-- PAGE TEXT follows --

A recent article in “Trustee Magazine,” suggests adding a nurse to a hospital board of trustees is an often overlooked position. With 3.6 million nurses in the United States, only 5 percent of hospital trustees are nurses. Northeastern Health System falls within that five percent with the addition of Nurse Carol Choate, who has served on the hospital board of trustees for 15 years.
“Nurses have a comprehensive understanding of patient care that helps drive decision making, whether it be about quality, finance or outcomes,” said VP of System Clinical Operations at NHS, Amy Williams. “As healthcare continues to evolve, it is important to have a collaborative approach, and nurses must have a seat at the table.”
The contributions nurses make as board members in hospitals are quantifiable. “A University Health System Consortium analysis found a correlation between the number of nurse trustees at hospitals and better performance in both quality and safety. Having a nurse on the board also creates a work environment that leads to higher retention rates for staff nurses.

-- PAGE TEXT concluded --
-- EXTRACTED INFORMATION follows --

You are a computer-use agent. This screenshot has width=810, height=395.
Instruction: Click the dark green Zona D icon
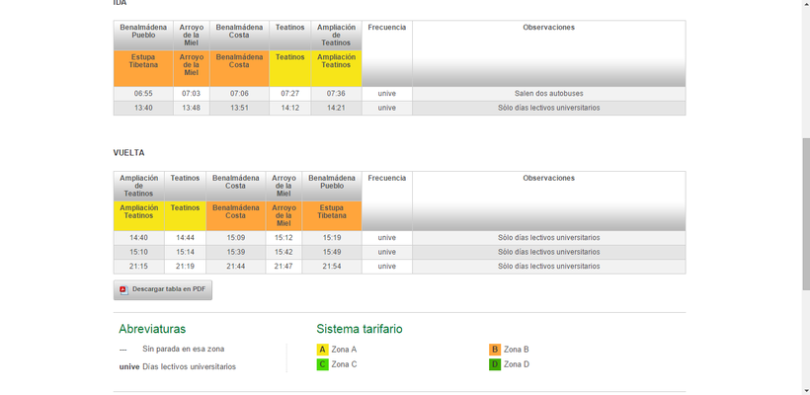pos(495,364)
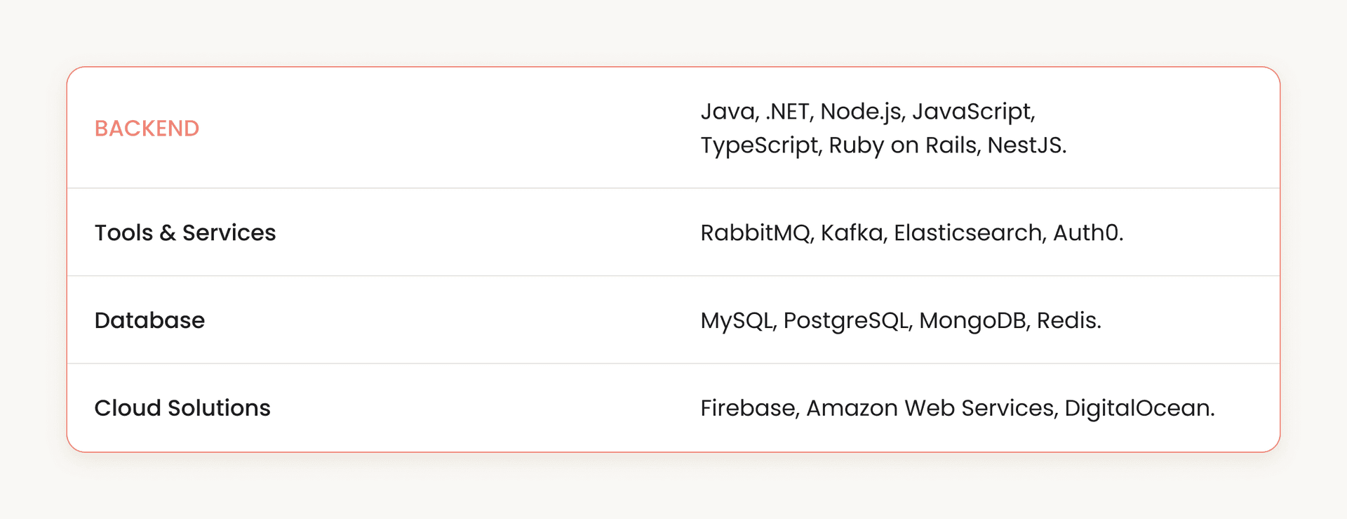Image resolution: width=1347 pixels, height=519 pixels.
Task: Click DigitalOcean in Cloud Solutions
Action: coord(1137,408)
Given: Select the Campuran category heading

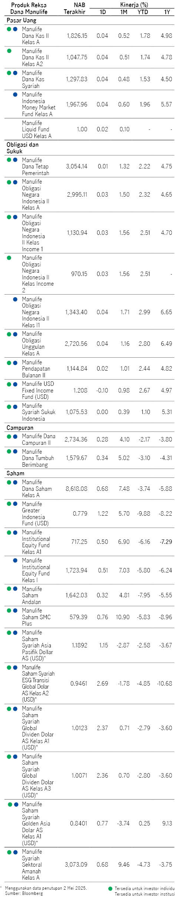Looking at the screenshot, I should 20,428.
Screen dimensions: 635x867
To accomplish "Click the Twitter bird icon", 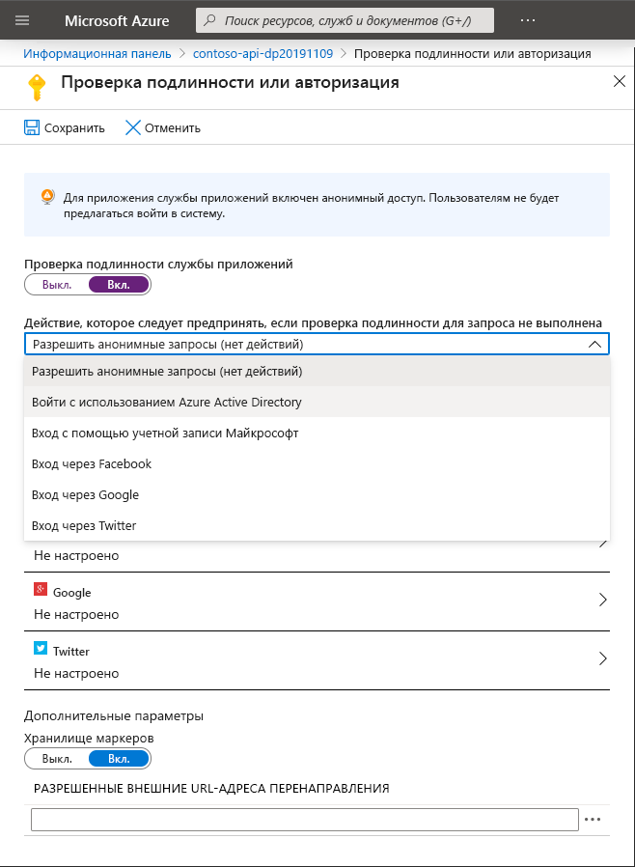I will point(38,650).
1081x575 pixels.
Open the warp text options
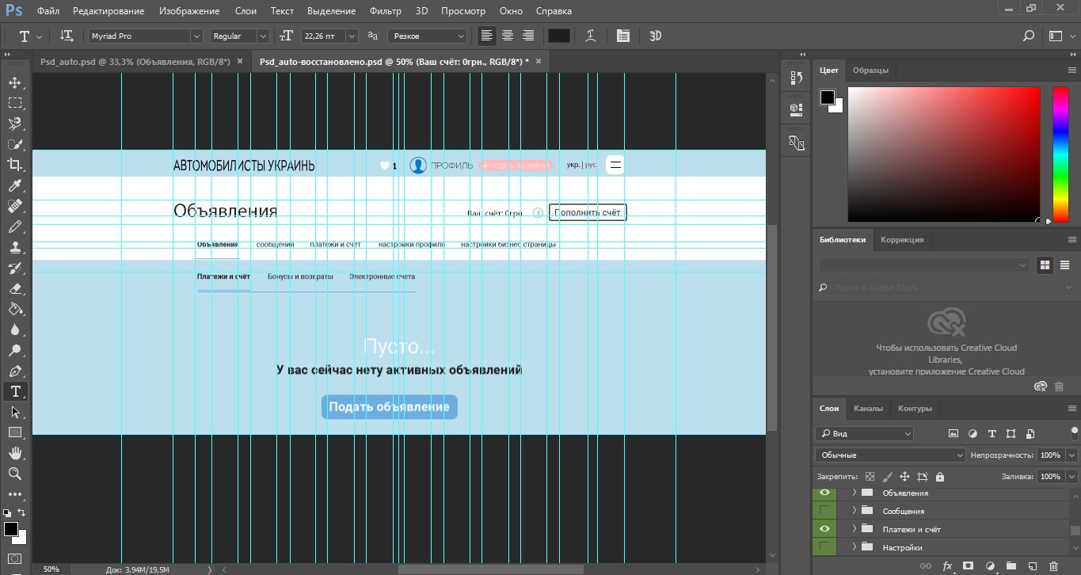[x=591, y=36]
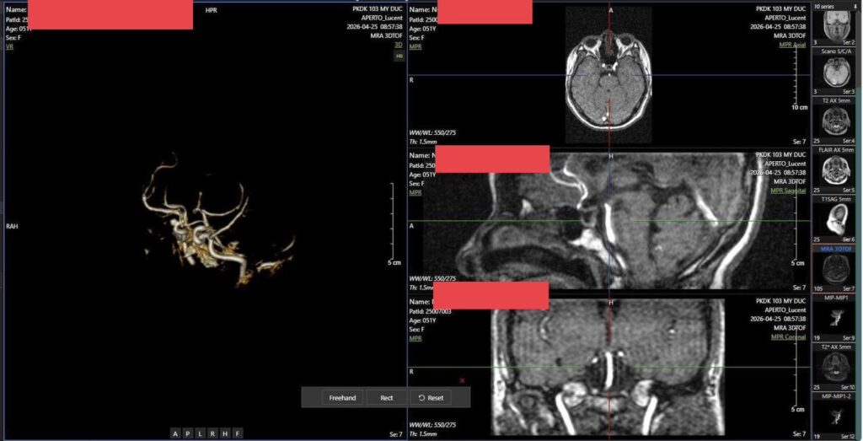Switch to left view with L button
Image resolution: width=863 pixels, height=441 pixels.
pyautogui.click(x=201, y=434)
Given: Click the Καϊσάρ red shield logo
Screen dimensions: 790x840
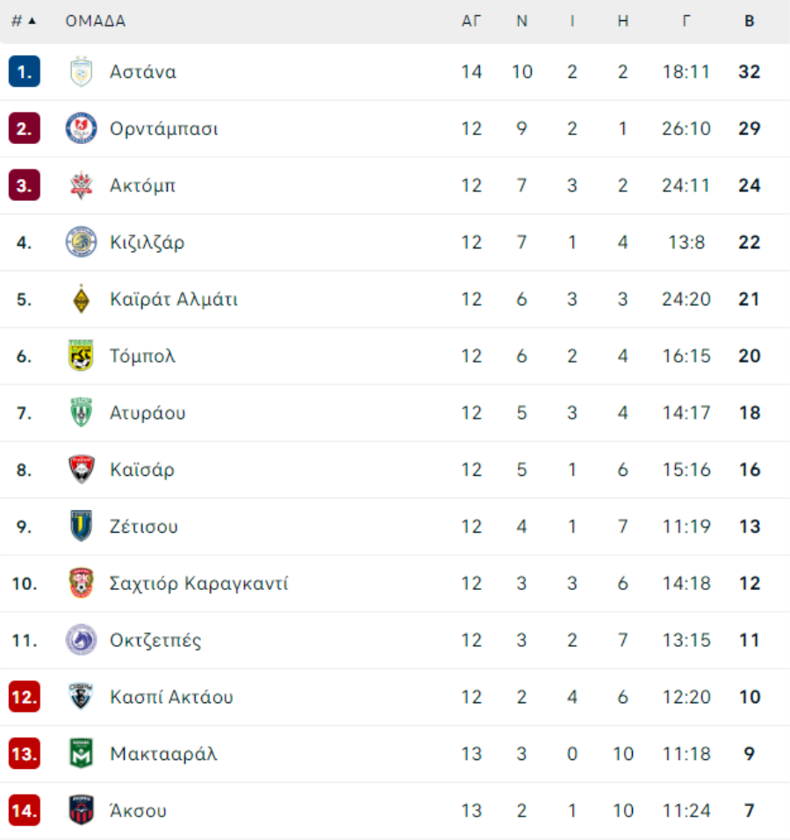Looking at the screenshot, I should tap(82, 470).
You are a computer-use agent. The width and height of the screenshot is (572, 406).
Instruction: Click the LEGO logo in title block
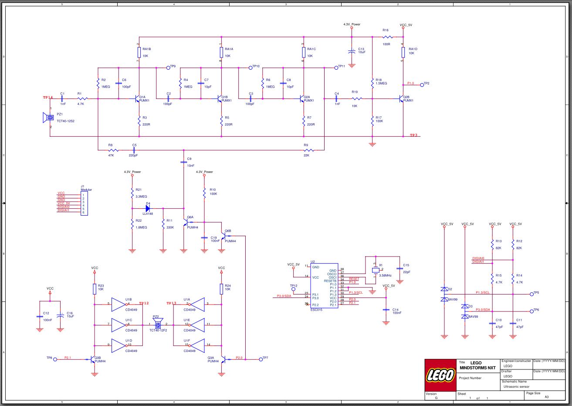(x=440, y=375)

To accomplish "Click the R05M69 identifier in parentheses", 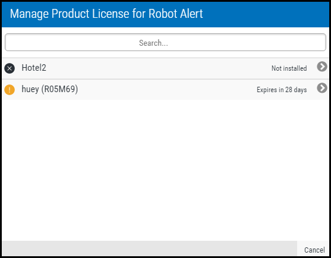I will tap(59, 89).
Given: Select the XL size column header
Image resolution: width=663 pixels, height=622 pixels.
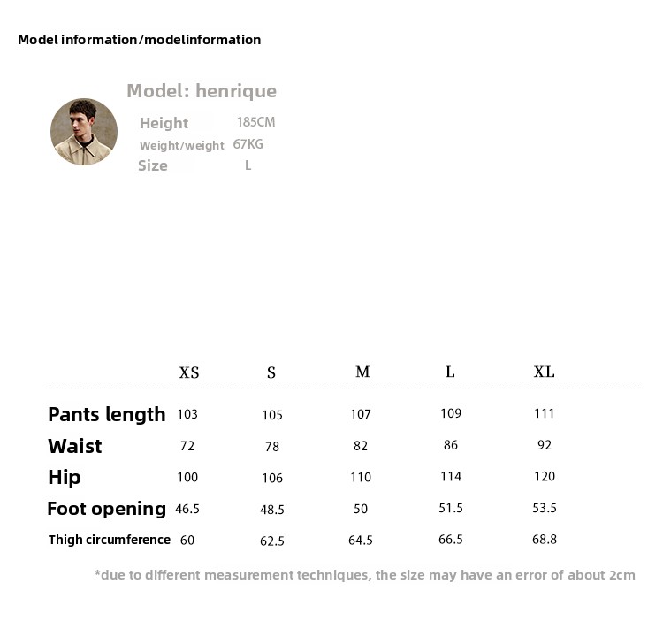Looking at the screenshot, I should (545, 372).
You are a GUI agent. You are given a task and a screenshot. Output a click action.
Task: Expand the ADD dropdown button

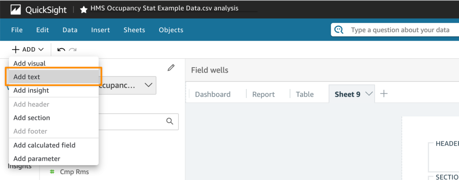[28, 49]

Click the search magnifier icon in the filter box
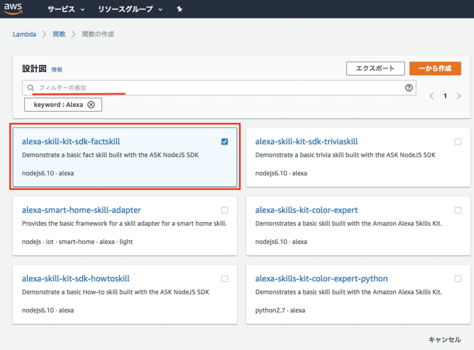point(31,88)
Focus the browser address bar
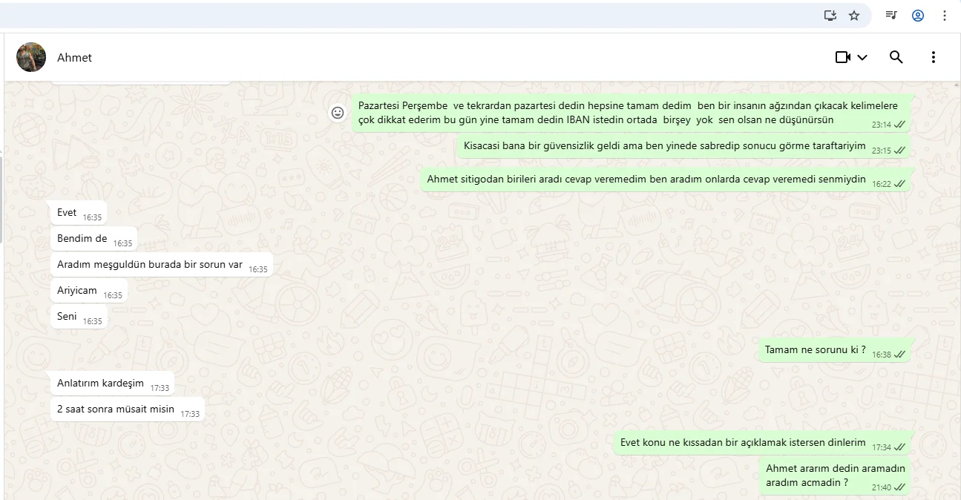 click(408, 16)
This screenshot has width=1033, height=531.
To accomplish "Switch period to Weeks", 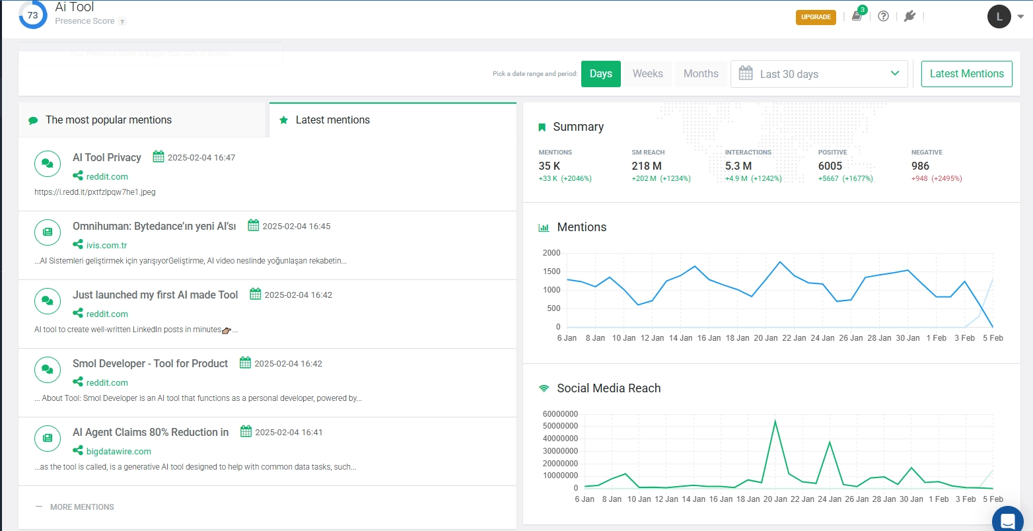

-- EXTRACTED INFORMATION concluded --

WORK INSTRUCTION 1: Summarize the piece on nurses serving as hospital trustees in two sentences.
WORK INSTRUCTION 2: Write what comes next in the piece on nurses serving as hospital trustees, starting after its final sentence.
Nothing in the records is needed here.

EXPECTED ANSWER 1: Although the United States has 3.6 million nurses, only 5 percent of hospital trustees are nurses, and Northeastern Health System is in that group with Nurse Carol Choate, who has served on its board for 15 years. An NHS vice president says nurses' understanding of patient care helps drive board decisions, and the piece reports that more nurse trustees correlate with better quality and safety and that a nurse on the board leads to higher retention of staff nurses.

EXPECTED ANSWER 2:
“Staff level clinical representation is valuable,” said NHS VP of Patient Care, Donna Dallis. “Carol is able to look at it from the board, the hospital, the community and the staff’s perspective.”
The traditional board makeup has leaned heavily on trustees with financial backgrounds, such as bankers and business executives. But that focus on the balance sheet and developing new lines of business has needed adjustment over the past decade as payers such as Medicare and many large insurers have begun demanding quality-of-care information and improvement. Nurses, who spearhead many quality improvement initiatives, are also tied intrinsically to both staff and patient satisfaction.
“I believe Carol’s knowledge and experience influences the decisions that are made by the board,” said Williams. “She is an advocate for patient care and community health. As chair of our Board Quality Assurance committee, she can advocate for programs that contribute to the wellness of our patients and employees.”
Choate’s fifty years of nursing experience are an invaluable tool to the NHS board, as she has worked for many of the organizations the health system partners with. She has worked for W.W. Hastings Indian Hospital, Northeastern Health System, the Cherokee County Health Department, Northeastern State University where she taught nursing, and now as the Cherokee County Tobacco Settlement Endowment Trust Healthy Living Program grant coordinator for the Cherokee County Health Services Council.
For Choate, making a difference in the health of her community continues to drive her nursing career.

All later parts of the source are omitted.